Silicon Valley tech workers want to 'get a life'

North San Jose responds and may help the wider environment in the process

By Alison Hicks,
Sustainable Land Use (SLU) committee

I've never understood the appeal of Silicon Valley's sprawling, auto-oriented office parks. They confine you to cafeteria coffee and when you get promoted to that cubicle by the window you look out over a sea of parked cars. If you want an adventure as tame as a good restaurant lunch or a happy hour you have to drive across town.

Apparently I'm not alone. Andrew Crabtree, city of San Jose planner, says that managers of the city's most prestigious corporations, such as eBay, claim that the sprawling low-rise office parks that define Silicon Valley have become passé. (Mr. Crabtree was the guest speaker at the SLU January meeting, held at City Hall, San Jose). High tech workers are no longer attracted to them. They want a choice of lunch spots, good coffee and maybe a gym or shops nearby. Many would like to walk to work and occasionally walk home for lunch. Tech workers spend a lot of time at the office and would like to "get a life" there.

Consequently, planners are suggesting a major land use policy change to apply to a 600 acre "Core Area" along the North 1st Street light rail corridor between Brokaw Road and Montague Expressway. Since 1988 the area has been subject to density caps that largely limit office parks to one and two story buildings surrounded by large parking lots. Offices in the area are generally isolated from other uses like restaurants and housing.

Proposed changes would encourage more intensive industrial development, focusing on high tech and corporate headquarters, and hopefully luring up to 68,000 new jobs to San Jose. Plans call for higher buildings with complementary uses on the ground, particularly around the light rail corridor. Blocks walking distance to the light rail would support urban-scale residential development.
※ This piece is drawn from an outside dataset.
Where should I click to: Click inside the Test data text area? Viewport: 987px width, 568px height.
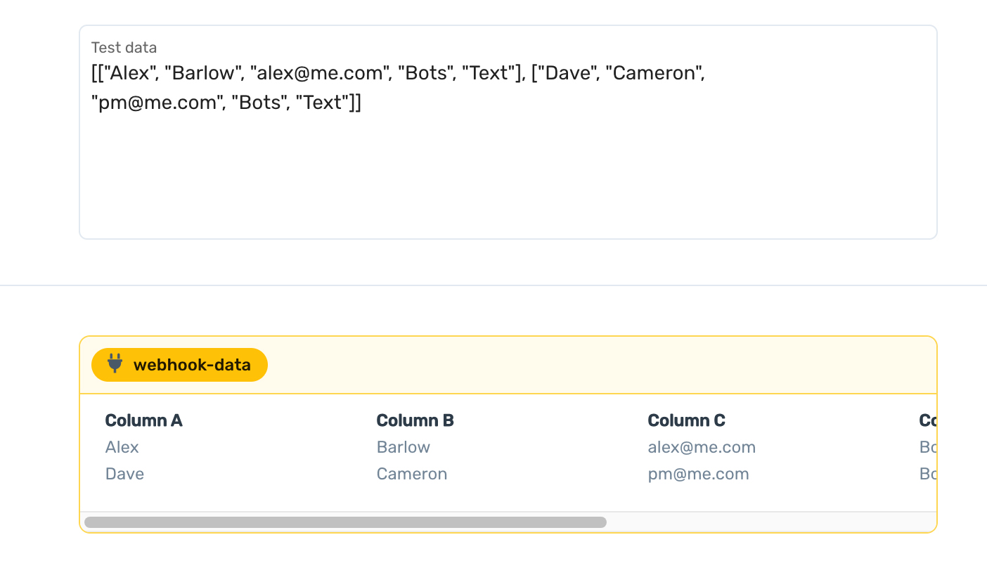(492, 162)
Higher density development would allow a rich and enticing pedestrian environment to grow up around San Jose's new high tech corridor.
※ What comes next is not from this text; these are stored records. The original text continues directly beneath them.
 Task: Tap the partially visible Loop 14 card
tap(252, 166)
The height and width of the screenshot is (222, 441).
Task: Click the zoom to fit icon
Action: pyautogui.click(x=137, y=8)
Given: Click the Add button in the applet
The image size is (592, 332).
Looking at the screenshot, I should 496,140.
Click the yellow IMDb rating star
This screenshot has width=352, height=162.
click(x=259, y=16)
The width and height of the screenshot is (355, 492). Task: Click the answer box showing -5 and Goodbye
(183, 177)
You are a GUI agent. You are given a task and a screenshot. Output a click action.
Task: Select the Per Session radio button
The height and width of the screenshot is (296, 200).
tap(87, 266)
Development would generate funding to construct local and regional transportation improvements. These improvements would be needed, particularly if 68,000 new jobs were attracted to North San Jose.

The tech worker demand for more than cubicles and cafeterias could not come at a better time. Smokestacks and sewers are no longer the major threat to our environment. Auto use and sprawling development are now the main contributors to Global Warming and other insidious environmental ills. Happier still, reporters with publications like American Demographic Magazine are noting that many consumers, not just high tech workers, are developing a strong preference for more urban living.

Real estate market and financial feasibility specialist, Denise Conley, claims that more and more people are "bored of the burbs." (Ms. Conley spoke on Feb. 2 at "The Forum at Redwood City: A Continuing Conversation on City Design" on the topic of "The Economics of Mixed Use - A New Opportunity for Downtown Development.") The Oakland-based principal of Conley Consulting Group says that we've made interesting urban places over the past decade or two and people want to live and work in places like those they have visited.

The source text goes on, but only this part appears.